--- START ---
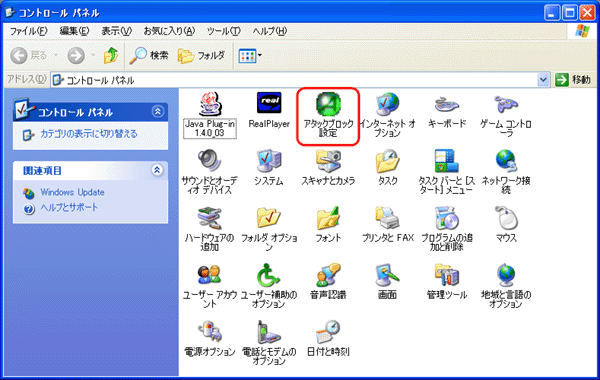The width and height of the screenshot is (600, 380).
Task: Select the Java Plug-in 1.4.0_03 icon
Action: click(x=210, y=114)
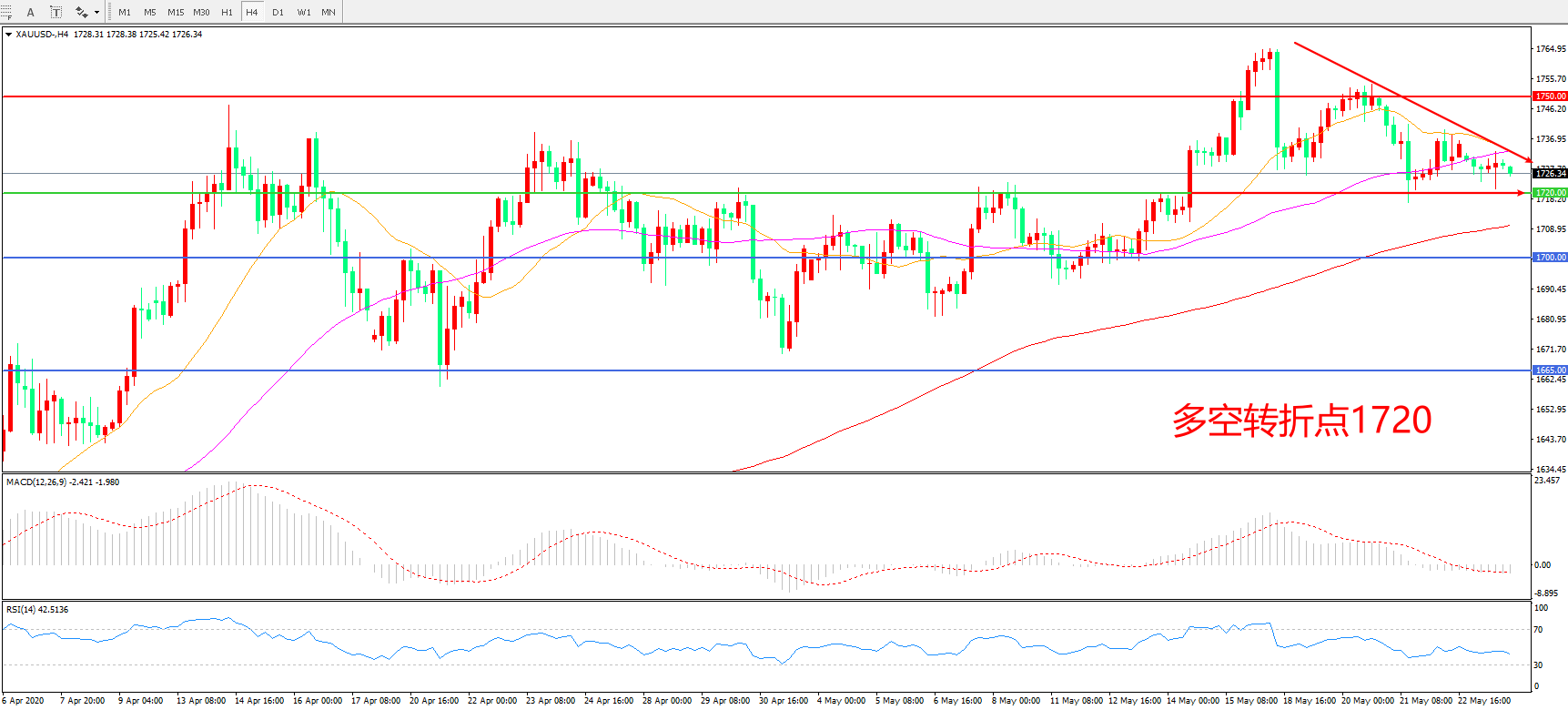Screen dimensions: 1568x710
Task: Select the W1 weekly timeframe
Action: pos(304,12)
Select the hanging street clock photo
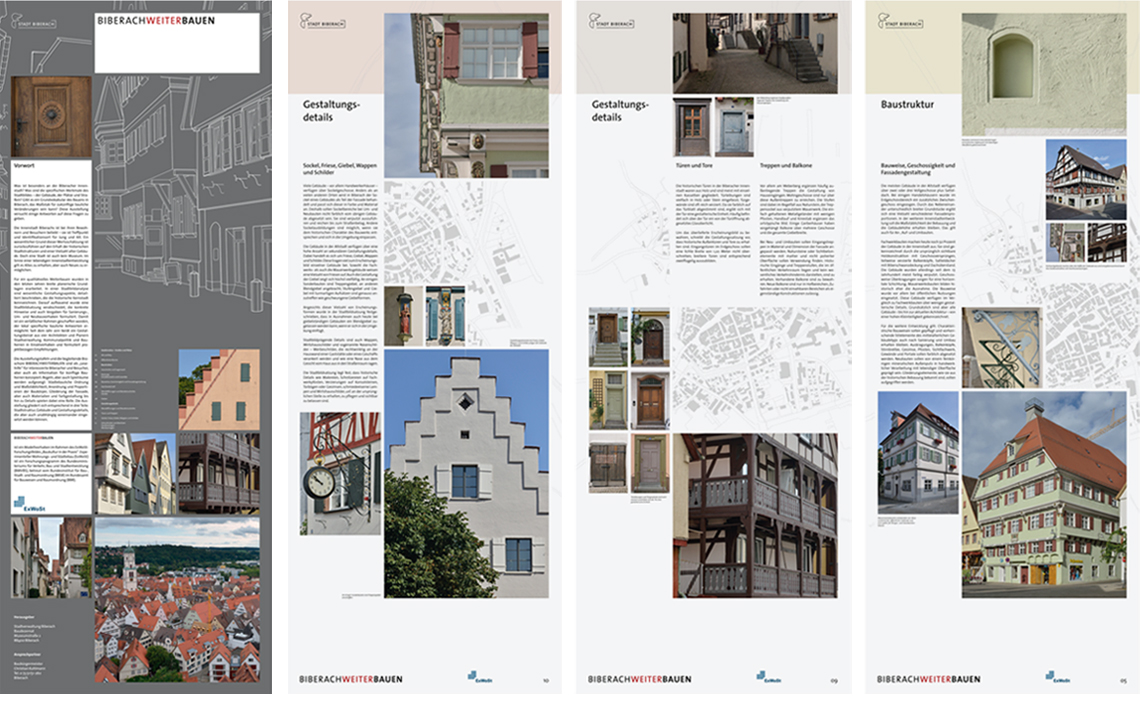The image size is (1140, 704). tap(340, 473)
--- END ---
_Your objective_
From the line that includes "Select the hanging street clock photo" on down to the last line of the entries above, set down each line exactly, leaving out the pictures.

_Your response_
Select the hanging street clock photo
The image size is (1140, 704). tap(340, 473)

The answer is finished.